▶ **WHAT IS EXPECTED**:
Rewrite the stretch of lines from the one containing "Image resolution: width=608" through the one containing "Open the 帮助", requests included, rescaling every coordinate in the answers by 2.2 and rounding to whole numbers with halves rounded up. Leave the pictures out of your answer.

(Data taken from a collection)
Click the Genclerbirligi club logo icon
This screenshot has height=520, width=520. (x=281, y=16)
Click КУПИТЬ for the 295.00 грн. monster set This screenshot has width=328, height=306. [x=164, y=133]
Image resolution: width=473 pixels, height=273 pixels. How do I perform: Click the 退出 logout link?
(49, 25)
==
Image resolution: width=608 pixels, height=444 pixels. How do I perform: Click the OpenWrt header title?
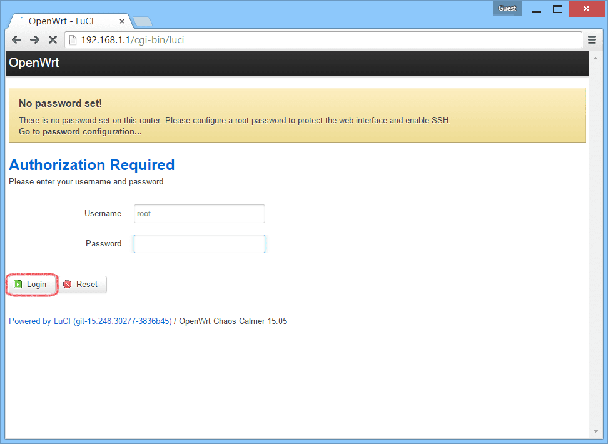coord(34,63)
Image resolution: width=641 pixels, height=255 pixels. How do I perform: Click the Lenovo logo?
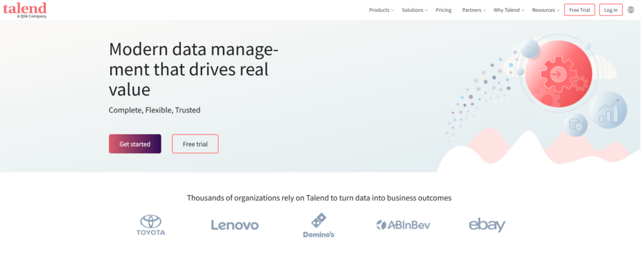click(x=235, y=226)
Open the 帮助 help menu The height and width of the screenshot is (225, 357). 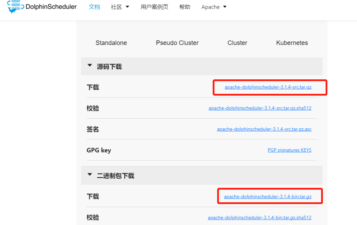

▶ **SOLUTION BELOW**:
Image resolution: width=608 pixels, height=444 pixels. How do I perform: Click the OpenWrt header title?
coord(75,139)
Image resolution: width=641 pixels, height=255 pixels. How do I perform: Click the Lenovo logo?
click(x=517, y=497)
Open the 帮助 help menu The height and width of the screenshot is (225, 357). 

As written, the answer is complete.